> [WHAT IS EXPECTED]: Reproduce exactly, from the data that follows, the line with "This screenshot has height=414, width=800.", the line with "Task: Click the checkmark", and every line that lies between them.

> [GIVEN INFORMATION]:
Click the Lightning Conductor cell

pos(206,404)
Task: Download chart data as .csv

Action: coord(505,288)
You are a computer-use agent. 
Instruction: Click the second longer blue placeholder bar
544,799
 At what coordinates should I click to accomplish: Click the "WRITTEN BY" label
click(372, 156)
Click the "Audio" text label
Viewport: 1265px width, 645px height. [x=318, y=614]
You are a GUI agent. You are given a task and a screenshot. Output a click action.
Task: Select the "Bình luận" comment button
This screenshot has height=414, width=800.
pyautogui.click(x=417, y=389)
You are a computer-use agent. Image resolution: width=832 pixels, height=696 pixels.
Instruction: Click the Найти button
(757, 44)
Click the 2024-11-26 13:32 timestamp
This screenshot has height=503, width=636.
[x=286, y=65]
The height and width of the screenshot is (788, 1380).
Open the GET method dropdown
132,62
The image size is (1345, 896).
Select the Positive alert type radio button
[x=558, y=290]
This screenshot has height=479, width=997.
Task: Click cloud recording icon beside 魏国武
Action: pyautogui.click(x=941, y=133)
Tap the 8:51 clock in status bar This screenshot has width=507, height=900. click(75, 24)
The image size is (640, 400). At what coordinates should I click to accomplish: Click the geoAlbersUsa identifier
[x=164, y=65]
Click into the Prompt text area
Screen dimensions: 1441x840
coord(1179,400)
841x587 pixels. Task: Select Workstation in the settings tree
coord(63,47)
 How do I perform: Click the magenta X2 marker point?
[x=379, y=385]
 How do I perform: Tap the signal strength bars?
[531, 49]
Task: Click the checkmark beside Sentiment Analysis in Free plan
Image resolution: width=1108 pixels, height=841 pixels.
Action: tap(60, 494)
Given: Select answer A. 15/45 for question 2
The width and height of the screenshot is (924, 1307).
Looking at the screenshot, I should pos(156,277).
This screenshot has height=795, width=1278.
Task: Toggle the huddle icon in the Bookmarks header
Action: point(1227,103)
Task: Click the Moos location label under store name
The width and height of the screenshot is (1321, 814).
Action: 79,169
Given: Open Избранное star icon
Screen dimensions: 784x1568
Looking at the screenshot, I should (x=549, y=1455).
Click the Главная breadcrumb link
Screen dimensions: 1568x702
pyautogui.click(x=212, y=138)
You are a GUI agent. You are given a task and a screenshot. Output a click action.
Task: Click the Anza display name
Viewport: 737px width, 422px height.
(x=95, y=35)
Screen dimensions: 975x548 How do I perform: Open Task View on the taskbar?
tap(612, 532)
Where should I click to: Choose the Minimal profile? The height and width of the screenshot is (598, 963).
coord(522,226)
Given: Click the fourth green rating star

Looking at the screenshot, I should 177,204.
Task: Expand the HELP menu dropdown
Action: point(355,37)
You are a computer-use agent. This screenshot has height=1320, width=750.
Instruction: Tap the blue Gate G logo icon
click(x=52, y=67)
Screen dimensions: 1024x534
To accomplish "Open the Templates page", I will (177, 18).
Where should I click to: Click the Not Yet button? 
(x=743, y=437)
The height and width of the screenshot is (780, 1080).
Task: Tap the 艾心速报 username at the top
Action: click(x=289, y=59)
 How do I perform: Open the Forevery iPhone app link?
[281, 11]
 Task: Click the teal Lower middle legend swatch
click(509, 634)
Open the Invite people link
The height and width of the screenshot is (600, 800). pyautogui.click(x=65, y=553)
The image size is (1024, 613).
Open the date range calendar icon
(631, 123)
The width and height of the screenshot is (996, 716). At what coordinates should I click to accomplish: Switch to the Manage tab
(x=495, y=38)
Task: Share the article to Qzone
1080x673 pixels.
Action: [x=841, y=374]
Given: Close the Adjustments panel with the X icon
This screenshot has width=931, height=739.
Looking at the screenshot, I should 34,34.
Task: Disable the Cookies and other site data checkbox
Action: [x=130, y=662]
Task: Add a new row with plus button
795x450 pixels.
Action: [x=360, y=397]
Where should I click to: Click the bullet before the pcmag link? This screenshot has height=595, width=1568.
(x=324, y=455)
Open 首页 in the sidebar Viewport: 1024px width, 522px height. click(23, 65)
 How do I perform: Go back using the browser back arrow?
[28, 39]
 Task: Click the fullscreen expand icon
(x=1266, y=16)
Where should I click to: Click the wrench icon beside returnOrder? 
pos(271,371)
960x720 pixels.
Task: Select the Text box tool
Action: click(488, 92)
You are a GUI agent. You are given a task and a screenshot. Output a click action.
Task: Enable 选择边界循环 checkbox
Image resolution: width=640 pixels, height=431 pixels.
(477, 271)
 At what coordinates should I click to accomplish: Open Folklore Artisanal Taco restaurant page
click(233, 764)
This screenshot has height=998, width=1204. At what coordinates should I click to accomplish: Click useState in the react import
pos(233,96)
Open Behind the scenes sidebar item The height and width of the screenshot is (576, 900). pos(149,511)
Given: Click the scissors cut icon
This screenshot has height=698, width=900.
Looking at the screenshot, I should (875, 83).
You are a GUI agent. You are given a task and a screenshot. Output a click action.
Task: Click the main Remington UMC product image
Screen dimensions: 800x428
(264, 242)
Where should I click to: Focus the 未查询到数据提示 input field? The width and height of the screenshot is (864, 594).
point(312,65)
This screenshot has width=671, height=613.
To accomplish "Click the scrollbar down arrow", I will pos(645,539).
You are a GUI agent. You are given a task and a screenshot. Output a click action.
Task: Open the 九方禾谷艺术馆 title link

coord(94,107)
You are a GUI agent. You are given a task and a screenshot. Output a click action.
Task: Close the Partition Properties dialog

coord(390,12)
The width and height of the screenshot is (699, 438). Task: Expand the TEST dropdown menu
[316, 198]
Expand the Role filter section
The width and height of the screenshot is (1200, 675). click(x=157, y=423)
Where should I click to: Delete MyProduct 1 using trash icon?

> [OUTPUT OF THE EXERCISE]:
This screenshot has height=414, width=800.
pyautogui.click(x=417, y=389)
You are a computer-use agent. Image resolution: width=832 pixels, height=696 pixels.
Instruction: Click the Найти button
(757, 44)
Click the 2024-11-26 13:32 timestamp
This screenshot has height=503, width=636.
[x=286, y=65]
The height and width of the screenshot is (788, 1380).
Open the GET method dropdown
132,62
The image size is (1345, 896).
Select the Positive alert type radio button
[x=558, y=290]
This screenshot has height=479, width=997.
Task: Click cloud recording icon beside 魏国武
Action: pyautogui.click(x=941, y=133)
Tap the 8:51 clock in status bar This screenshot has width=507, height=900. click(75, 24)
The image size is (640, 400). At what coordinates should I click to accomplish: Click the geoAlbersUsa identifier
[x=164, y=65]
Click into the Prompt text area
Screen dimensions: 1441x840
coord(1179,400)
841x587 pixels. Task: Select Workstation in the settings tree
coord(63,47)
 How do I perform: Click the magenta X2 marker point?
[x=379, y=385]
 How do I perform: Tap the signal strength bars?
[531, 49]
Task: Click the checkmark beside Sentiment Analysis in Free plan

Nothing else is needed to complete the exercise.